*Data supplied*:
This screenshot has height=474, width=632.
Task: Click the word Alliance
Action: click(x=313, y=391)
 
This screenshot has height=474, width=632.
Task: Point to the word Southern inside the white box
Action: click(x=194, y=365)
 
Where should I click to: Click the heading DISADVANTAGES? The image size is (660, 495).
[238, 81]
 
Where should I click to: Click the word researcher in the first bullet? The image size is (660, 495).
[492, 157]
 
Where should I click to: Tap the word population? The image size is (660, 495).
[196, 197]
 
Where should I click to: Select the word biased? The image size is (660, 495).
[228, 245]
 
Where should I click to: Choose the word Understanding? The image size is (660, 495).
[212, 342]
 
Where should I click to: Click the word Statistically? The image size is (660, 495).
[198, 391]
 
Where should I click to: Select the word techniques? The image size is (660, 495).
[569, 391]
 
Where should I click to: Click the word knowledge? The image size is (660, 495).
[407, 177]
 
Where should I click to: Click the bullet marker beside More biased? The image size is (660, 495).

*Task to complete*: Extract every line of the records above that contains the string "bullet". Uppercase and lowercase letters count as different.

*Correct response*:
Where should I click to: Click the word researcher in the first bullet? The image size is (660, 495).
Where should I click to: Click the bullet marker beside More biased? The image size is (660, 495).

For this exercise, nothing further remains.